Five weeks ago, late on the night of Friday, November 6, I was sitting in a chair outside the room where my wife Danielle was about to give birth to our first child. Margot Ross would be delivered via C-section—news we’d learned just hours before, after it was determined that the baby was in a breech position.

I sat in my papery blue scrubs, trying to stop my heart from racing, rehearsing what I would tell Danielle to keep her calm once I was sitting on a stool beside her, holding her hand. Other than the occasional nurse or doctor who waved to me before entering the surgery prep room, the hallway was empty, quiet, and still.

Next to my chair was a rolling bed with our hastily packed duffel bags and backpacks stuffed on the lower rack. We’d expected the early signs of labor to just be a false alarm, that the nurse would turn us on our heels and send us home—a good trial run for the real thing. But, it turned out, this was not a drill.

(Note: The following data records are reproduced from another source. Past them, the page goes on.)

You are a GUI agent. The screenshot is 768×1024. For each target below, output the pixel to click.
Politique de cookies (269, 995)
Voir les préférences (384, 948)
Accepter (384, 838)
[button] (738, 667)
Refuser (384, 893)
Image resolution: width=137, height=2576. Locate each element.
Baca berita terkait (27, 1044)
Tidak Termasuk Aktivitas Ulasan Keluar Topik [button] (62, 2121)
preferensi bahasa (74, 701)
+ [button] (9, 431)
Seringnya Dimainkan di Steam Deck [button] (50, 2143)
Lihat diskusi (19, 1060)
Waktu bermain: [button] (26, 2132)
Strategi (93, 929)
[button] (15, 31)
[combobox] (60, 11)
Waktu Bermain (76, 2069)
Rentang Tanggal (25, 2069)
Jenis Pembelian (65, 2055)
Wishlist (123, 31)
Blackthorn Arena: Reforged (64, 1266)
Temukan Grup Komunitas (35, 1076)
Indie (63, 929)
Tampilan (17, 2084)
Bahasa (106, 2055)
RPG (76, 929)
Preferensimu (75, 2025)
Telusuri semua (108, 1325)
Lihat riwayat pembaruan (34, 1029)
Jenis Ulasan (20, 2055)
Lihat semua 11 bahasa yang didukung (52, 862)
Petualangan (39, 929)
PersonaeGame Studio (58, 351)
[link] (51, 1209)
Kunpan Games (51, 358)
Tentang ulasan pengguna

I stared at the clock on the wall, counting down the minutes till I could go in. Despite the steadiness of the second hand’s march around the numerals, time moved very slowly. With a mixture of joy, hope, and fear coursing through my veins, I said a prayer for Danielle and the baby. A half hour later, we heard Margot’s voice for the first time from the other side of the blue hospital sheet.

Looking back on the memory of that hospital hallway now, in the thick of Christmas shopping and decorations, diaper changes and crying fits, it feels to me like an Advent moment. Advent is a time of keeping vigil, of waiting, of nighttime uncertainty, anticipating the break of dawn: God’s entry into the world in the form of a man. It recalls the darkness that begins Genesis, before God spins life out of nothingness.

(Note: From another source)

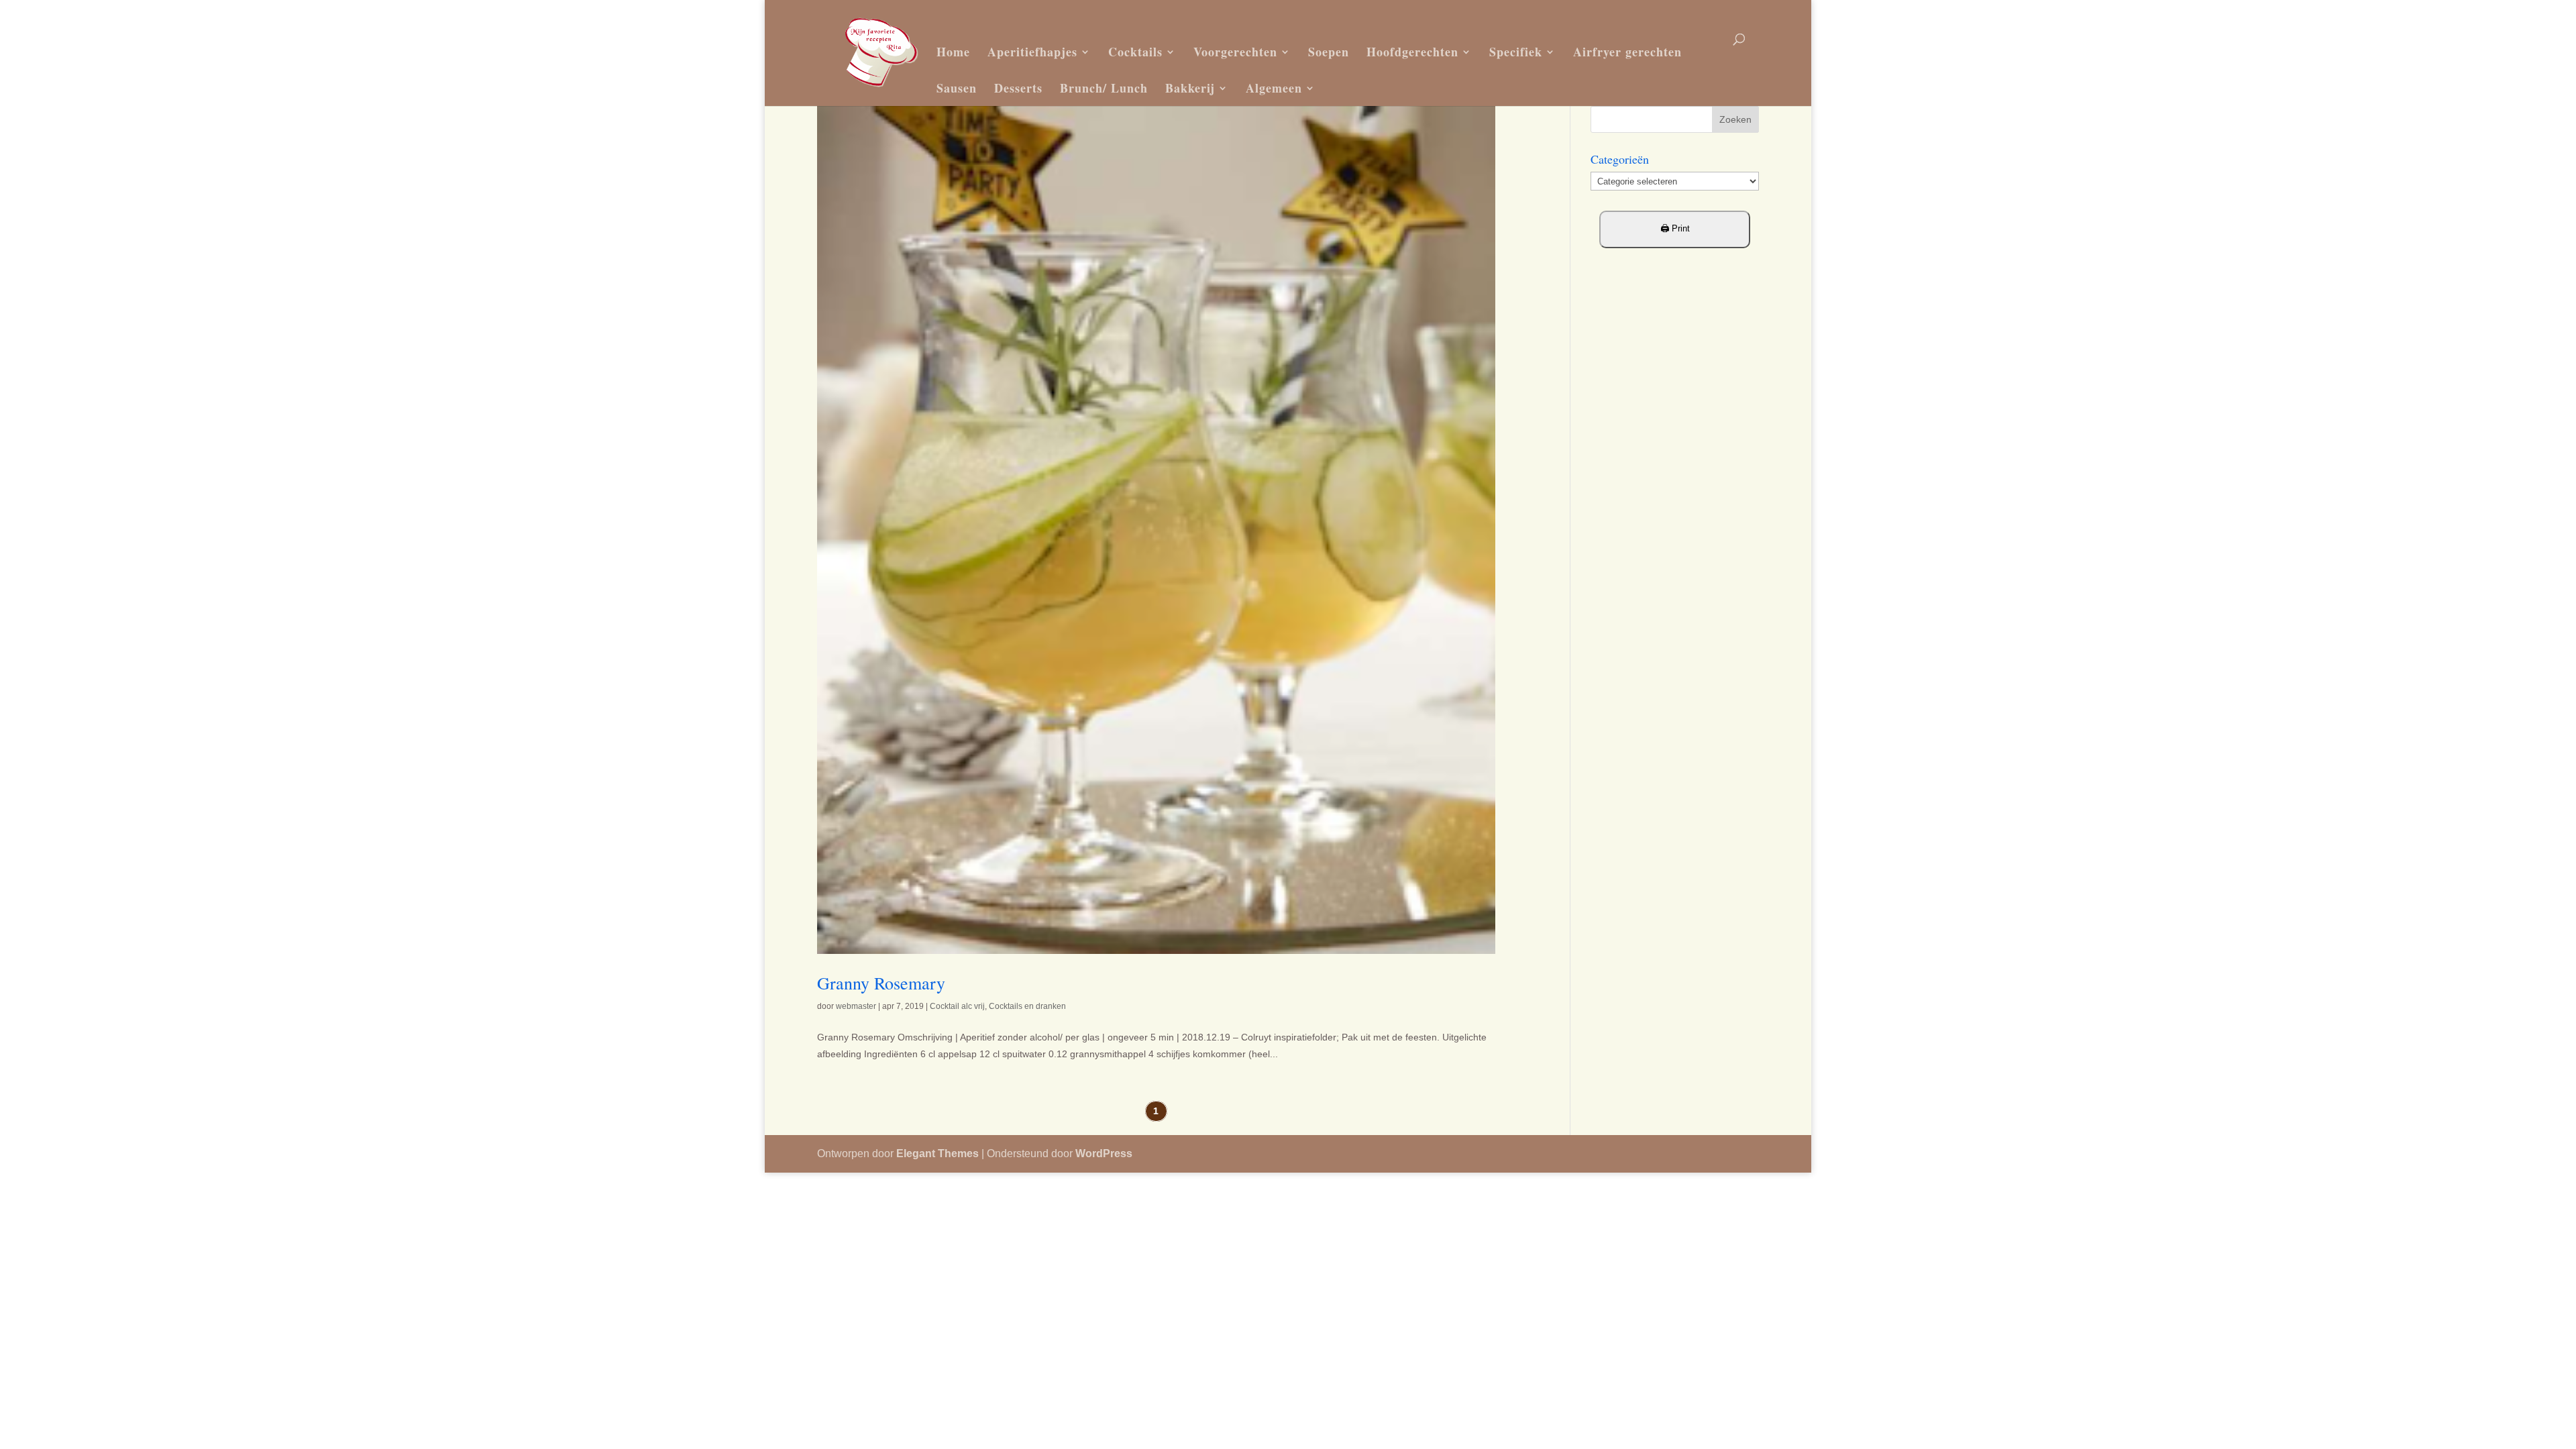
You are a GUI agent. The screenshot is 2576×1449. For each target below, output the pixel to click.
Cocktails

In his essay “Holy Night,” theologian Karl Rahner, SJ writes that night “is the time of silence and concentrated strength, self-contained, ready to wait and allow things to mature. It is in the middle of the night that the cry is heard that the bridegroom is coming. Night in scripture is the time of heavenly dreams. Because night is the time of liberation from the enslaving impressions and ties of superficial everyday routine, it a time of prayer.”

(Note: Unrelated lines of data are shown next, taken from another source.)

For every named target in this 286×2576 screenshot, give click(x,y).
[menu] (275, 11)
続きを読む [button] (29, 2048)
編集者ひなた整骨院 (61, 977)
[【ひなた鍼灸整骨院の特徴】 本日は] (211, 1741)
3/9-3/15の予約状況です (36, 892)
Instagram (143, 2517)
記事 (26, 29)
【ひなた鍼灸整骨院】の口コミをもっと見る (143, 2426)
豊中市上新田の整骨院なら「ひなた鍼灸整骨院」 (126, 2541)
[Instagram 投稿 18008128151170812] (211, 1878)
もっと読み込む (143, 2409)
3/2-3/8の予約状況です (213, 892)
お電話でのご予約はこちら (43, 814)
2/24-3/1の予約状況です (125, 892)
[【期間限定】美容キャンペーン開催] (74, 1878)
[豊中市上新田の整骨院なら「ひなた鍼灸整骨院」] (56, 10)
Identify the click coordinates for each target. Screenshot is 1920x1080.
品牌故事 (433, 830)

There is also maybe a small part of us that clings to Advent and the blanket of night, that wants to remain waiting in the hospital hallway just a little longer, extending the period in which we are still the one in control. Perhaps the next moment of preparation, the next thought, will finally be the one that makes us feel equal to the task, able to confidently walk through that door that you cannot walk back through.

Pre-baby life made sense to my wife and me. Our time belonged to us. Days, weeks, and months moved in a mostly predictable, mostly self-directed pattern. Our first night in the hospital with Margot swaddled in our arms taught us that was no longer the case. Her hunger and her need for love and comfort (and yes, diaper changes) did not obey any clock or distinction between AM and PM hours. Again and again, Danielle and I would awake bewildered from thirty minutes of sleep snatched here or there to the sound of crying and little limbs thrashing in the crib. And yet every time I held Margot and her slate-blue eyes looked searchingly into mine, the gears of a different kind of clock turned in my chest. The words from a speech by Bishop Robert Barron echoed through my head in the first weeks of parenthood: “Your life is not about you.”

One of the blessings of being a new parent during Advent is a heightened awareness of what this spiritual transition feels like. Like a newborn, Christ enters our lives as a disruptive force of love, upending best-laid plans and ambitions, continually reorienting us away from the self towards others. There is, admittedly, a little Herod in my soul, who enjoyed making up his own rules, and who correctly intuits that the birth of the child will threaten his power.

But vastly outweighing this calculating, worldly impulse is the hope-filled spirit of the Wise Men. They come, unaware of what or who exactly awaits them, guided by faith. On meeting the baby Jesus, they drop to their knees, overcome by joy and love—the presence of a new authority. Having arrived by one path, we are told, they departed “by another way.” Life would not be the same.

Chris, Danielle and Margot Ross are parishioners of Old St. Joseph’s. Photo provided by the Ross family.